John the baptizer appeared in the wilderness, proclaiming a baptism of repentance for the forgiveness of sins. And people from the whole Judean countryside and all the people of Jerusalem were going out to him, and were baptized by him in the river Jordan, confessing their sins. Now John was clothed with camel’s hair, with a leather belt around his waist, and he ate locusts and wild honey. He proclaimed,
The one who is more powerful than I is coming after me; I am not worthy to stoop down and untie the thong of his sandals. I have baptized you with water; but he will baptize you with the Holy Spirit.
The Collect:
Merciful God, who sent your messengers the prophets to preach repentance and prepare the way for our salvation: Give us grace to heed their warnings and forsake our sins, that we may greet with joy the coming of Jesus Christ our Redeemer; who lives and reigns with you and the Holy Spirit, one God, now and for ever. Amen.

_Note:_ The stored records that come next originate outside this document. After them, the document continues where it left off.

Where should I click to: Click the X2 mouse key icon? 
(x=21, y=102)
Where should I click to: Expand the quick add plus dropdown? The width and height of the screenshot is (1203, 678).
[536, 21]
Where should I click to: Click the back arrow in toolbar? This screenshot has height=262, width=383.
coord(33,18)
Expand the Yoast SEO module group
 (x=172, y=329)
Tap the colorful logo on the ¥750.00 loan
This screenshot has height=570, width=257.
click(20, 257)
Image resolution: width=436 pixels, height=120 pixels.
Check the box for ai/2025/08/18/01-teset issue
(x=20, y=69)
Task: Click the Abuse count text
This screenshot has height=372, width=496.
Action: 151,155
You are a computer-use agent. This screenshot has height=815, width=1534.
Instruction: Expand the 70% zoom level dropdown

Waiting is hard. I do not refer to pacing and foot-tapping while wondering what is taking somebody so long, although that is difficult. No, I mean purposeful, patient waiting. The conquered and exiled Jews living within the Chaldean/Neo-Babylonian Empire had to wait for the Persian army of Cyrus the Great. These being Advent readings, however, most waiting is for the coming of the Messiah. In the meantime, people near Jerusalem listened to an eccentric ascetic. And, a few decades later, members of a nascent faith called Christianity awaited the return of Jesus, with advice to live at peace with God and each other. Time, the author of 2 Peter writes, works differently for God than for us, so we ought not to become impatient.
Listen to a really good and chanted version of “O Come, O Come, Emmanuel.” The haunting sense of longing will be evident there, as will confidence that Emmanuel will come, and God will indeed be with us in a different way than is true now. Until then, we need to hang on.
This requires stillness. But we cannot be still while rushing and flitting about from shopping trip to shopping trip and Christmas party (office, neighborhood, church group, etc.) to Christmas party. December is a hectic time for many people. Yet this is the time that the Church, in its wisdom, has set aside as Advent, a time of faithful preparation for Christmas.
I write these words in early June 2011, a very hot time in northern Georgia, U.S.A. Slowing down long enough to type the readings and to ponder them, and hopefully to grasp the spirit of them, is a valuable exercise. During this time I have played a variety of YouTube videos of Advent carols in the background, to get into the proper frame of mind. Focusing on these readings has been a great blessing for me this day, and I hope that they are for you, too.